Saturday, July 4, 2015

Millionaire Shortbread

Happy Fourth of July!

Here's to food and family and fireworks.

I actually made these a couple of weeks ago, and they were the first thing I brought in to work. Food is universal--everyone eats, and most people like sweets!--so it was a great way to meet more people and share something enjoyable in the middle of the work day.

Though I brought them in when I arrived that morning, I didn't announce their presence until 2 o'clock or so. You gotta wait until the hunger and fatigue strikes, then BAM! make some friends! They're a layer of shortbread, followed by a dulce de leche-like caramel filling, and a chocolate ganache on top.

Anyway, everyone raved. And people were super impressed with the diamond cutting pattern.

I'm going to let you in on a little secret: it takes the same amount of effort as cutting regular squares.

But people think they're fancier. Just like spreading sauce artfully on a plate, or swirling frosting on a cake. Food psychology is almost as cool as food science!
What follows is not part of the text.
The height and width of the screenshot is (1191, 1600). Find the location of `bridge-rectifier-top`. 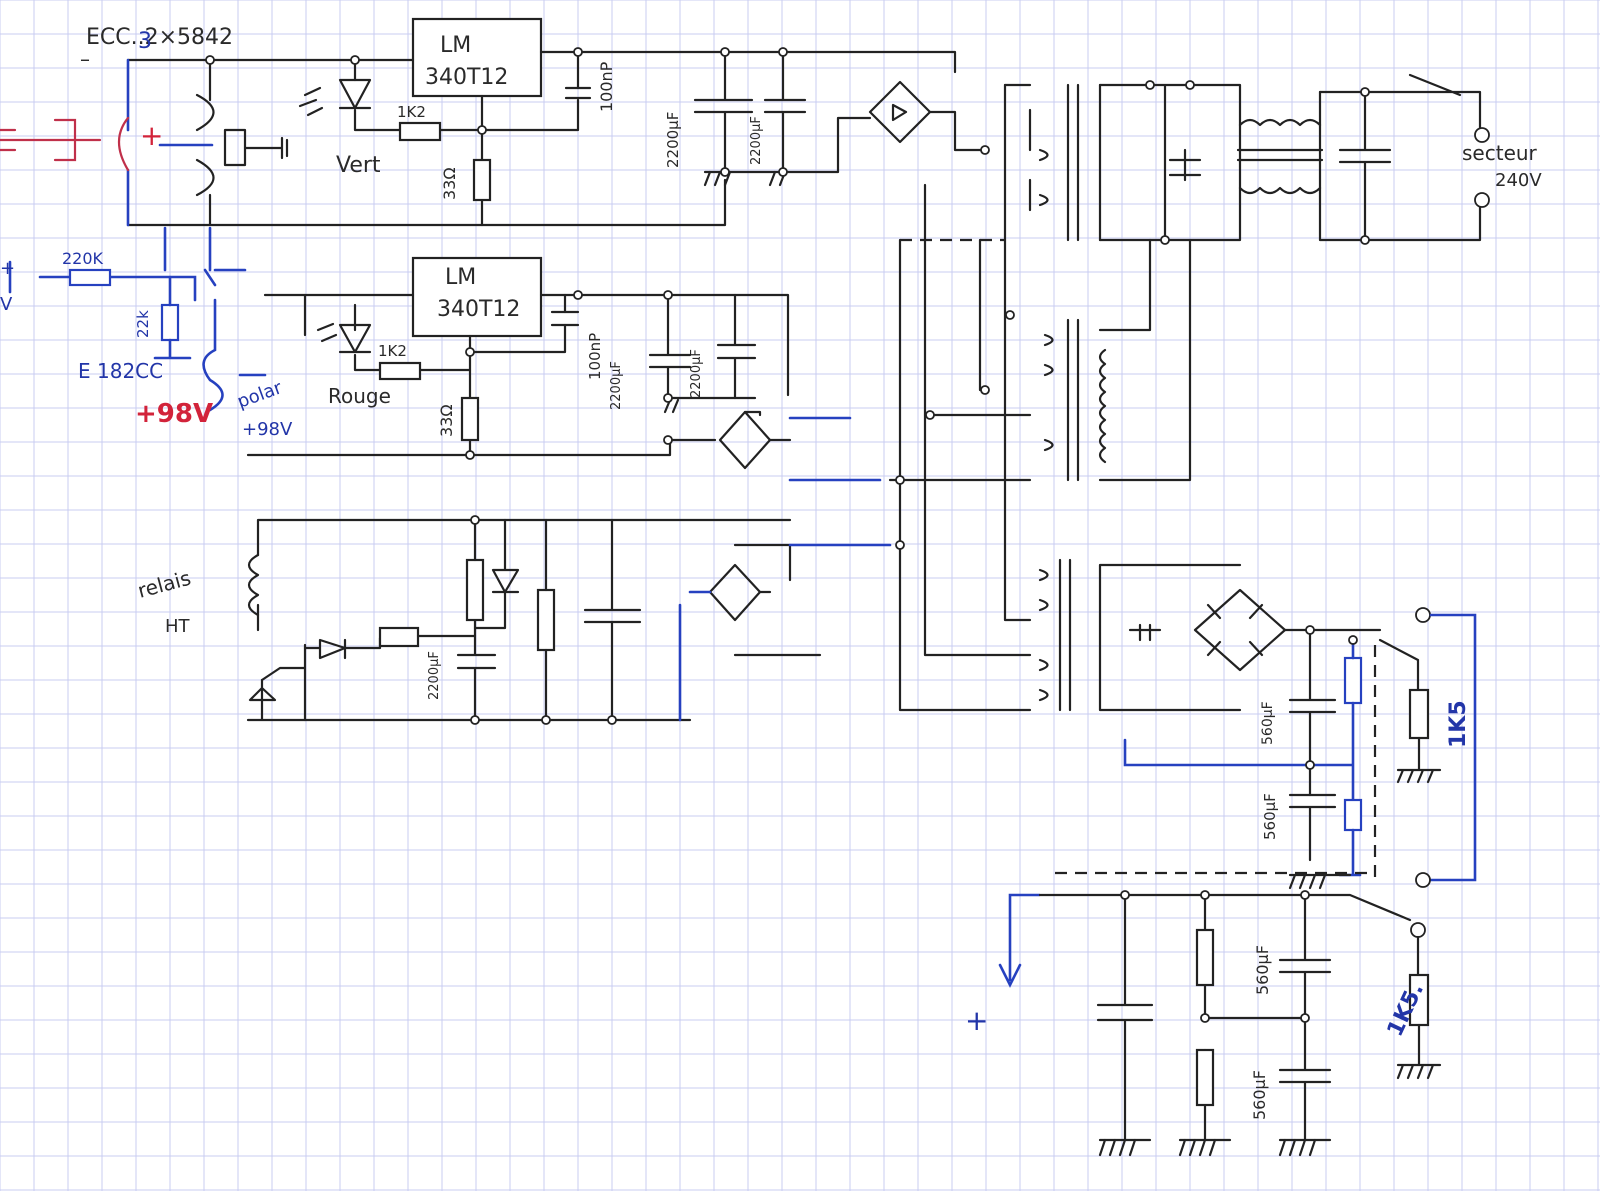

bridge-rectifier-top is located at coordinates (900, 112).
Each layer is simple to make, so though there are three, there's not a ton of waiting between steps. The whole shebang took me about an hour, or a bit over. The original recipe calls for cooking the caramel to a precise temperature, but I did it by look and feel and it still turned out delicious. Make these...and revel in sinking your teeth into something decadent, sweet, and beautiful!

Millionaire Shortbread
Yield: as many diamonds as you can cut! (9x9 inch pan--I split between two smaller pans with similar area)
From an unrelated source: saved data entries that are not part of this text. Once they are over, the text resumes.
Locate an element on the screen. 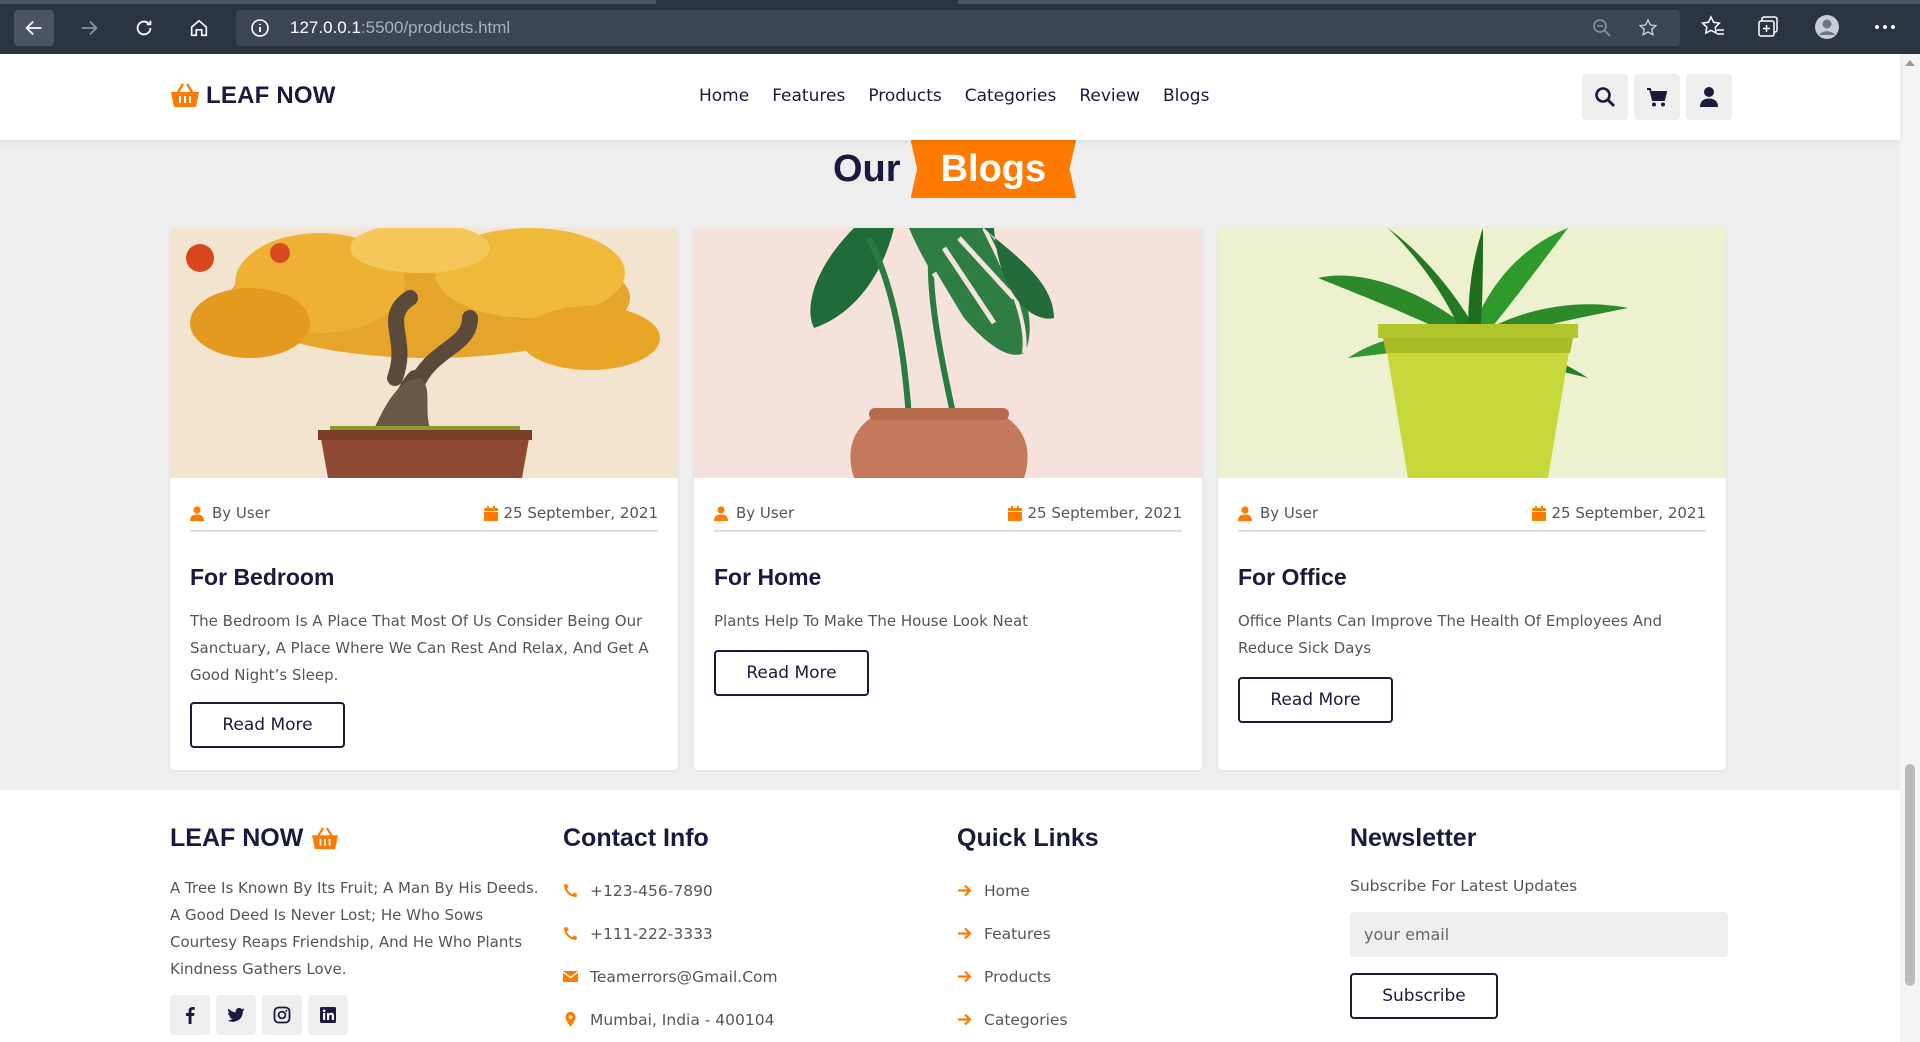 Image resolution: width=1920 pixels, height=1042 pixels. twitter-icon is located at coordinates (236, 1014).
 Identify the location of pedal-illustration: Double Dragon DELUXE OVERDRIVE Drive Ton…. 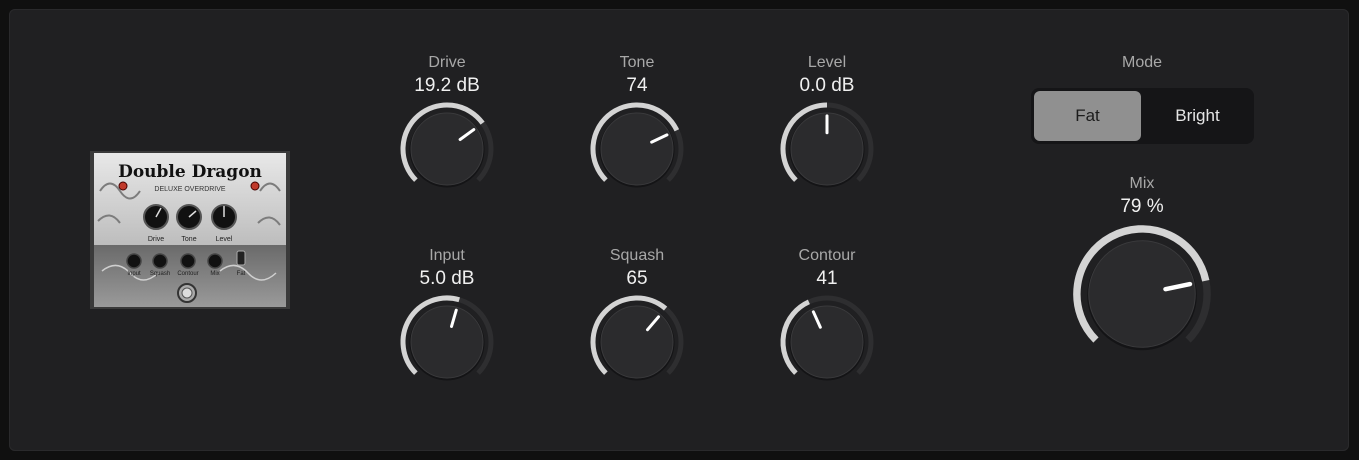
(190, 230).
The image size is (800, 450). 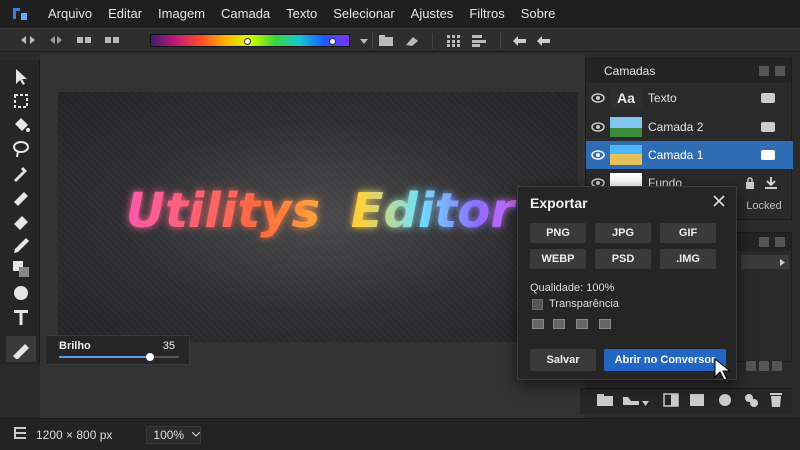 I want to click on delete-layer-icon, so click(x=776, y=402).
  • 1 cup all-purpose flour
  • ¼ cup dark brown sugar
  • 2 teaspoons cornstarch
  • ¼ teaspoon salt
  • 1/2 cup cold unsalted butter, cut into ½-inch cubes
  • 1 tablespoon ice water
  • 1 egg yolk
  • 1 (14-oz) can sweetened condensed milk
  • ½ cup dark brown sugar
  • 6 tablespoons unsalted butter
  • 2 tablespoons Lyle's Golden Syrup (or dark corn syrup, or honey, or agave...)
  • 1 teaspoon vanilla extract
  • Pinch of salt
  • 6 ounces semisweet chocolate, finely chopped
  • 3 tablespoons heavy cream

  1. For the crust: Preheat oven to 350 degrees F. Prepare a 9x9 inch baking pan with slings of aluminum foil (greased) or parchment paper.
  2. Whisk flour, brown sugar, cornstarch, and salt in a large bowl. Add butter, then cut in with a pastry cutter, two forks, two knives, or however your soul tells you is right. I like to grate frozen butter on the biggest holes of a box grater and then fluff everything together!
  3. Add ice water and egg and mix with a fork until the dough starts to come together in clumps. Press into the pan and bake 20 minutes, or until golden brown.
  4. While the shortbread is baking, get the caramel ingredients ready. Dump everything except the vanilla together in a medium saucepan. When the shortbread has about 5 minutes left, turn on the stove to medium heat and whisk while the sugar dissolves and the caramel cooks. Let it cook until the mixture starts to boil around the edges, then keep whisking constantly until the caramel is thick and browning (you'll feel it get thicker). Stir in vanilla extract, then pour over the shortbread.
  5. Let the shortbread and caramel cool for about 15 minutes, then microwave the chocolate and cream together for 30 second bursts, until the chocolate is melted. Stir to combine, then spread over the caramel. 
  6. Put the pan in the fridge to set, at least an hour, and then pull out by the foil sling and cut as desired (I suggest diamonds!). Serve and impress, eat and delight!
  7. Store in the fridge for up to a week.